National Foster Youth Institute Statement on Supreme Court Indian Child Welfare Act Ruling

WASHINGTON, D.C. — The National Foster Youth Institute celebrates the Supreme Court’s decision to uphold the Indian Child Welfare Act (ICWA) and maintain tribal sovereignty to ensure that tribal youth remain connected and placed within their own communities. NFYI, an organization that supports the welfare of current and former foster youth rejoices in this decision.
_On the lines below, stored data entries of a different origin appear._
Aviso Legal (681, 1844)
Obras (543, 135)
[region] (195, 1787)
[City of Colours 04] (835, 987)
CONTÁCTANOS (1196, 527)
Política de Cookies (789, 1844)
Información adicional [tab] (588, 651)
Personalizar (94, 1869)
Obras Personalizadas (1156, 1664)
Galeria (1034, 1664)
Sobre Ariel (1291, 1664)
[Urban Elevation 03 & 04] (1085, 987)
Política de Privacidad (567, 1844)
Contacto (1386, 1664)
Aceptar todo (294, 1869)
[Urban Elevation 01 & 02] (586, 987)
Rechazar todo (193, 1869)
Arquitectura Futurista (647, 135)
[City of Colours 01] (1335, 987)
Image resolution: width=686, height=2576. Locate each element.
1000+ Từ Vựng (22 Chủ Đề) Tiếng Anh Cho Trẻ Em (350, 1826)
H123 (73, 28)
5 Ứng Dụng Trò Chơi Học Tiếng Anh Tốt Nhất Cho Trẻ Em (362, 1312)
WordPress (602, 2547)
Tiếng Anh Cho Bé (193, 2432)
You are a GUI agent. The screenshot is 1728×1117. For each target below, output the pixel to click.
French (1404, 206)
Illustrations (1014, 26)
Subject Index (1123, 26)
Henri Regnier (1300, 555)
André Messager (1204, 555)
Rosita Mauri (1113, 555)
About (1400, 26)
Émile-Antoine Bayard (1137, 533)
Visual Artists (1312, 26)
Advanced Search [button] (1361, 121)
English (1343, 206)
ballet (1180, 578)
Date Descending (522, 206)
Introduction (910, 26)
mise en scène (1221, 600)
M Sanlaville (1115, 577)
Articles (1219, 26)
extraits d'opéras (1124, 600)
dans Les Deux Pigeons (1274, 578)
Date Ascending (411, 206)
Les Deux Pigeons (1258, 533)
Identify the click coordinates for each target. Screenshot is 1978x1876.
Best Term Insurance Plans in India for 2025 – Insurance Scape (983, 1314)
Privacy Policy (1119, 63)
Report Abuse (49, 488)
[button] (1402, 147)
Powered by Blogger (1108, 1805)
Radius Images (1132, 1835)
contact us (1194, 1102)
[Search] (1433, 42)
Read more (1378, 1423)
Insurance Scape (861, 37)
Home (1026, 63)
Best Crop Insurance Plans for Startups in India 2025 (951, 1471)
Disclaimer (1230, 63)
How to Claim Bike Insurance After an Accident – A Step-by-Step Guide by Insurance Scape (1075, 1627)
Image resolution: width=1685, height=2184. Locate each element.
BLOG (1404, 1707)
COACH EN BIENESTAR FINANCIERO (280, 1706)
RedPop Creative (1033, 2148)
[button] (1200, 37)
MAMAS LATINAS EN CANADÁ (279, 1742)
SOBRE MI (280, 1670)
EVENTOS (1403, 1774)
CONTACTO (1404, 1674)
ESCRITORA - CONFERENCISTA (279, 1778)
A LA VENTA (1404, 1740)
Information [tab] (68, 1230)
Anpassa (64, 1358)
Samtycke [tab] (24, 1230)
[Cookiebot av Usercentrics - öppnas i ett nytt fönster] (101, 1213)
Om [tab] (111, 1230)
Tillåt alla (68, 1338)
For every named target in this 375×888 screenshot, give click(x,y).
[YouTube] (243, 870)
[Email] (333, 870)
The system that preserves and gives preference to Native American families in foster care and adoption proceedings of Native children is important for the presentation of cultural traditions, heritage, beliefs and practices of Native youth.

Any ruling against ICWA would have undermined tribes’ abilities to govern themselves. “ICWA not only protects tribal sovereignty, but it puts in place practices and policies that all children in foster care should experience,” said NFYI Executive Director Rebecca Louve Yao. “We hope to see more laws introduced that will expand its reach.”

As an organization that lifts up foster youth voices to transform the child welfare system, we know the court’s decision helps to uplift and amplify the voices of native and tribal youth who have continued to advocate for their own rights. Casey Family Programs research has found “significant, the rate of Native American/Alaska Native children being placed into care has been on the decline the past few years, from a peak of 15.9 children per 1000 in 2017, to 15.0 per 1000 in 2020. This rate is still much higher than the 10.4 per 1000 rate of Native children being placed in care in 2010.”

ICWA has protected the continued existence of Native tribes and Native children for 45 years and it continues to hold an important place in adoption and foster care proceedings.

“The National Foster Youth Institute focuses on mobilizing young people across the country with lived experience in the foster care system to speak their truths and advocate for their needs. NFYI is happy to continue to support a law that preserves family placements and will cultivate the preservation of language, connection to spiritually and more,” said NFYI Director of Government Relations Cortez L. Carey.